Tuesday, February 24, 2009

The Art of Fishing

theraflu orange tastes like an orange took a shit.

last week when it was raining, i was climbing up the stairs behind a woman and her umbrella. there was a mob of people coming down the other side, so i couldn't pass her. she stops, yes, STOPS in the aisle and starts fooling with the handle. nothing good can come from this, have we not learned anything people? all of a sudden she turns around and manages to get the umbrella open....in my face! no warning, no awareness that someone was even in the same space as her, nothing! so, using my cat-like reflexes, i tried to duck or dodge out of the way, but not without getting stabbed in the head for my troubles. she then whipped the umbrella over her head, taking some of my hair with her, and sprinted up the stairs, leaving me confused and with a tiny bald spot.

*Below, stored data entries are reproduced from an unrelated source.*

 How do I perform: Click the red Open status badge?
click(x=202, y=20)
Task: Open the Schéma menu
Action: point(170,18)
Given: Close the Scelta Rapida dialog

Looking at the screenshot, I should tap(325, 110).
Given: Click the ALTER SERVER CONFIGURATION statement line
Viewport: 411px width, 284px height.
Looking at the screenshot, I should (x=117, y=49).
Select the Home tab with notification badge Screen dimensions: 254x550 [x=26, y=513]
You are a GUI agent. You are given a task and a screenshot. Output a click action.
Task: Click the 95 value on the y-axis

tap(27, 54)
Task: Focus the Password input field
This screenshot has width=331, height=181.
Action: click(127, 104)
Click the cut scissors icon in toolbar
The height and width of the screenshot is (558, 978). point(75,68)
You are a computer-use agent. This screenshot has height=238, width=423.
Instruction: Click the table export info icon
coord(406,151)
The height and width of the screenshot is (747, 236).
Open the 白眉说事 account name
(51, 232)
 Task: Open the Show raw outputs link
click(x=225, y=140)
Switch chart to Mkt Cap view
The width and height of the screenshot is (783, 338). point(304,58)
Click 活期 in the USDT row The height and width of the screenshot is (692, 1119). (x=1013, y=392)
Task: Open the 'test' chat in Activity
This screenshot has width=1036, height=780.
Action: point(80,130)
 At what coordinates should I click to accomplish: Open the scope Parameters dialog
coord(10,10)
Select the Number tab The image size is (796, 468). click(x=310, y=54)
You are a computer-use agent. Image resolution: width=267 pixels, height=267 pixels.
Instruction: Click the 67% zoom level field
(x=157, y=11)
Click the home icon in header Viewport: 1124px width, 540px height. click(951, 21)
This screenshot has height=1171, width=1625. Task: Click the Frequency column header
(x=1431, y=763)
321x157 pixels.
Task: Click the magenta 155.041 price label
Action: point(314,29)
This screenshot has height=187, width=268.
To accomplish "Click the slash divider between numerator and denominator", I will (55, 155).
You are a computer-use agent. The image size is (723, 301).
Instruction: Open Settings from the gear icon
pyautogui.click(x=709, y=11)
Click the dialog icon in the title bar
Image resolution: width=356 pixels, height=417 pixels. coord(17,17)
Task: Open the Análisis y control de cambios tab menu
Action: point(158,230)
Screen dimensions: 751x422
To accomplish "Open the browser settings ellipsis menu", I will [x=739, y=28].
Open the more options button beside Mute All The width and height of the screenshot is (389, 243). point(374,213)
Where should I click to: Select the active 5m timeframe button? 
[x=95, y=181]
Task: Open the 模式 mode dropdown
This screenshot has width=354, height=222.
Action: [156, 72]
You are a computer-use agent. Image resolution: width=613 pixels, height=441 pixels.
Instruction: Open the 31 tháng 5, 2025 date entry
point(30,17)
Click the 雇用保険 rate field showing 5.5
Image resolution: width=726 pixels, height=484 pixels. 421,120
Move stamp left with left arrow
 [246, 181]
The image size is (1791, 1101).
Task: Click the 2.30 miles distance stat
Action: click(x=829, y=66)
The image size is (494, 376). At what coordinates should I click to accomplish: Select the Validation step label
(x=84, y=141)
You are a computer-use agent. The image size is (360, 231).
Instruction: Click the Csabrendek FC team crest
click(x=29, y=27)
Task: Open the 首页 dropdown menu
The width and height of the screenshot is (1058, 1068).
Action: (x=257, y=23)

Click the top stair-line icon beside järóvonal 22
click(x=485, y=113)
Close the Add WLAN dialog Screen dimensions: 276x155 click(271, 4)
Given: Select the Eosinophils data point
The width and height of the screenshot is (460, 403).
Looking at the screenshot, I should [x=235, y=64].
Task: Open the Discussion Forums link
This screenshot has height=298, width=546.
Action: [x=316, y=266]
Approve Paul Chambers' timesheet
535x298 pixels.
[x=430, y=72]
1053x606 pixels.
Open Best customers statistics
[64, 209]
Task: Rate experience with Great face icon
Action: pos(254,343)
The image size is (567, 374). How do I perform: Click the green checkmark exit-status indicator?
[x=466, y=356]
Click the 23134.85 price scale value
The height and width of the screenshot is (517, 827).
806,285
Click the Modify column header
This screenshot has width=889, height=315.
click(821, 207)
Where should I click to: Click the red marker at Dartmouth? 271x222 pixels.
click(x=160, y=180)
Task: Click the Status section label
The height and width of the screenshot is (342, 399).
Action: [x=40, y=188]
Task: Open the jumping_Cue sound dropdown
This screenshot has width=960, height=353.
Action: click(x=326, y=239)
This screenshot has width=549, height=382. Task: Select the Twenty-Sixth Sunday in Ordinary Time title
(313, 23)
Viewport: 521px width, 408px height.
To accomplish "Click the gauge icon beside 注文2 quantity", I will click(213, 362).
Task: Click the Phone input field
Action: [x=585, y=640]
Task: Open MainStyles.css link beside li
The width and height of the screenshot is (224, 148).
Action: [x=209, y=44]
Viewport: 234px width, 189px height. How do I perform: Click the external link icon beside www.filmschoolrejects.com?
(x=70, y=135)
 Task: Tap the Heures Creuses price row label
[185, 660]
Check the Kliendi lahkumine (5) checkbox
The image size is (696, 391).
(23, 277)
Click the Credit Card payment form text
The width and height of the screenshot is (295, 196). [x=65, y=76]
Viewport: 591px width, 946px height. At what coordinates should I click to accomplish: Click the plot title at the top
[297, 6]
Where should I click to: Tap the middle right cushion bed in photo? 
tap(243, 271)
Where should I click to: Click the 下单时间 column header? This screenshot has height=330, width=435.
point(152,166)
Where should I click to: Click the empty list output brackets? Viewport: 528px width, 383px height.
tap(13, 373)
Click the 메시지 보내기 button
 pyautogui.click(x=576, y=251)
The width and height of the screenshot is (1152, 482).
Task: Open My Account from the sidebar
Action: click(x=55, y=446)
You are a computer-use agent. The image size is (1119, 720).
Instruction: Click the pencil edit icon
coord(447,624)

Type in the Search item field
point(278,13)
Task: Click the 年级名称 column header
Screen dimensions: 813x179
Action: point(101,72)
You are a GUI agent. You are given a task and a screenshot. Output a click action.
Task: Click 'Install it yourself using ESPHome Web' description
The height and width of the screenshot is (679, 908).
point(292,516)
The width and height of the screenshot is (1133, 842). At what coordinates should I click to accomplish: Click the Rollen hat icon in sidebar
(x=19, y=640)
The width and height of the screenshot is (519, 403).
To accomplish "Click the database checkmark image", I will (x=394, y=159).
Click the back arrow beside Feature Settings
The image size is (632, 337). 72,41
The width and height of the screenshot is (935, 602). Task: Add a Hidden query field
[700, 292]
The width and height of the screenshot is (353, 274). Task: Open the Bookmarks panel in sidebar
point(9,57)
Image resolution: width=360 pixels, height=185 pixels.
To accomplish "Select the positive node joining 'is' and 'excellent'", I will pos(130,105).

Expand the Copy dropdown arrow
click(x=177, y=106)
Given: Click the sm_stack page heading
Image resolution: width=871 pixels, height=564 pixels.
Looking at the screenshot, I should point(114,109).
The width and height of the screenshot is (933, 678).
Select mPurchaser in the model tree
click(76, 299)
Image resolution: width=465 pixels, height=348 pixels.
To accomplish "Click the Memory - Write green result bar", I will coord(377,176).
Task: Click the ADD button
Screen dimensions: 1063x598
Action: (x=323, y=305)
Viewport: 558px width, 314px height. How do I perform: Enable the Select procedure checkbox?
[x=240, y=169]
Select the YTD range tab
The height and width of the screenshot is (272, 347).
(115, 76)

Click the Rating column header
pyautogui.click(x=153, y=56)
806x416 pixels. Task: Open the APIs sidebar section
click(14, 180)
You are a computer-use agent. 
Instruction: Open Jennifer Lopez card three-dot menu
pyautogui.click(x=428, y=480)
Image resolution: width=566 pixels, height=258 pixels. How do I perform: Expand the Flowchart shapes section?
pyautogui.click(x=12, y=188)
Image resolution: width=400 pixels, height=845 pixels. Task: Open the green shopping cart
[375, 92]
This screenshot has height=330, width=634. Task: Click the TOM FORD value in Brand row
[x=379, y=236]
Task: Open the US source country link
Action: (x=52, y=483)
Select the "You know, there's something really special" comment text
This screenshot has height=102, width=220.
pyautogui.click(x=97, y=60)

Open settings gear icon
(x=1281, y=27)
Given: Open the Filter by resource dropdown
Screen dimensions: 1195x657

i did not ask to cuddle with your grandma for a reason.

kitties!

http://www.petswhowanttokillthemselves.com/ - no really, why did i not think of this website...

i work on the 33rd floor. i really wish i could pee out the window sometimes.

everyone who knows me, knows i have anxiety. so why are so many people surprised when i get anxious? dude, it's bound to happen.

i don't want to get political.

you know, my day would be a lot better if i could just have some goddamn pineapples. maybe a nice fruit salad...just sayin....

i am the only one in the world allowed to be melodramatic when sick. everyone else must be realistic and get over themselves. i don't make the rules. i just follow them.

i took my first hip hop class monday. i will pause so you may laugh now.

(ed. note - i didn't suck...)

i consider it to be a successful day when i don't happen to run into one of the ladies of the office brushing their teeth in the communal bathroom. i don't know how they do it, the thought makes me want to vomit. for some reason i think there is like, poop, flying around the bathroom...

i try to floss, but it's so damn boring

sometimes i get dandruff in my hair. even my scalp has separation anxiety.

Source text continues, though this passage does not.